How Tehran Hunts Down Iranian Refugees In Turkey
A Turkish soldier on the Iranian-Turkish border Alba Cambeiro/SOPA Images/ZUMA

LONDON — After Iran’s 1979 revolution, Iranians with different views to those of the new, clerical regime felt obliged to leave the country. Over the years, a range of events and factors included prison executions in the 1980s and the suppression of student protests in Tehran in 1999. The crushing of mass protests in 2009, then in late 2017, in mid-2018 and in late 2019 to 2020 prompted more Iranians to flee.

One place that has become a temporary refuge for them is Turkey. Currently, it hosts around 40,000 Iranian refugees, many of whom have spent years of their lives here, hoping in fact to move on and settle in another country as a safe haven.

In recent years, based on the proportion of Iranians who have duly been allowed to enter and settle in a third country, it is evident nations have a very low acceptance rate for Iranians. This is not entirely independent of decisions taken by politicians. Likewise, taking into account the civil war in Syria and recent events in Afghanistan, receptor countries have focused more on nationals of those two states, largely condemning Iranian applicants to a state of oblivion.

Vulnerability of political asylum seekers

Political dissidents are particularly vulnerable in such conditions, and their precarious conditions have also given the Islamic Republic and its agents a much freer hand in threatening them in Turkey. On the one hand, refugees must live and act with extreme caution to avoid being located, and on the other, the United Nations and related agencies have done almost nothing to support them.

In past years, the Islamic Republic has acted in a range of ways against Iranian political refugees in Turkey, including having them beaten, kidnapped or shot. An example was the journalist Arash Sho’a-Sharq, who was kidnapped in Van in eastern Turkey in 2017 and handed over to the Islamic Republic. He was then jailed for 10 years In Iran.

Likewise, suspected agents of the Iranian regime beat Shahram Eliasi, a Kurdish-Iranian refugee, and his family, also in Van. The former scientist Mas’ud Molavi was killed in Istanbul in November 2019. The case remains open, and his putative assassins are believed to have fled.

Iran's Supreme Leader Ayatollah Ali Khamenei visiting the mausoleum of Ayatollah Ruhollah Khomeini in 2020
Iran’s Supreme Leader Ayatollah Ali Khamenei visiting the mausoleum of Ayatollah Ruhollah Khomeini in 2020 – Iranian Supreme Leader’s Website via ZUMA

Silencing dissidents 

On another occasion, agents of the Islamic Republic sought to kidnap the Iranian pilot Mehrdad Abdarbashi, but were thwarted by Turkish police. Interestingly there, police detained a mix of both Iranian and Turkish nationals collaborating in that attempted kidnapping.

To silence activists and refugees in Turkey, Iran’s agents use several methods. Given the scope and breadth of the Iranian regime’s tentacles in Turkey, it is not very difficult to localize Iranian activists.

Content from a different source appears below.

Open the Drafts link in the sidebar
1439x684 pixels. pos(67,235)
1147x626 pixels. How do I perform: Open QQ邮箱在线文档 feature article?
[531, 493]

Often Iran’s agents engage in falsifying papers or documents to hinder Iranians’ refugee application processes, ensuring they are finally deported.

They use a variety of covers.

The easiest way for the regime to threaten and silence these exiles is to hinder and obstruct their efforts to win asylum, as it no longer needs to kidnap and shoot them. This may be termed their silent assassination.

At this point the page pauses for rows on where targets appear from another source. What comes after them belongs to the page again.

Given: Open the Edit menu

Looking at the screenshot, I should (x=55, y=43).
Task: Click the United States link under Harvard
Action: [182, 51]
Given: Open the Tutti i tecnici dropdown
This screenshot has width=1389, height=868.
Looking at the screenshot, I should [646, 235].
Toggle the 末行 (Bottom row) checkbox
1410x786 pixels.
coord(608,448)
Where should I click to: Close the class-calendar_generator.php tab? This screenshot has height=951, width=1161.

As the number of political refugees in Turkey is anything but small, one can understand the Iranian regime’s decision to use so many spies and agents around the country. They use a variety of covers, including posing as political refugees working or running a local business, people traffickers or Christian missionaries or preachers of another faith. All these agents work together, and for their masters in Tehran, to ensure life for Iranian refugees in Turkey is even worse than it already is.

*Jokar is a refugees rights activist.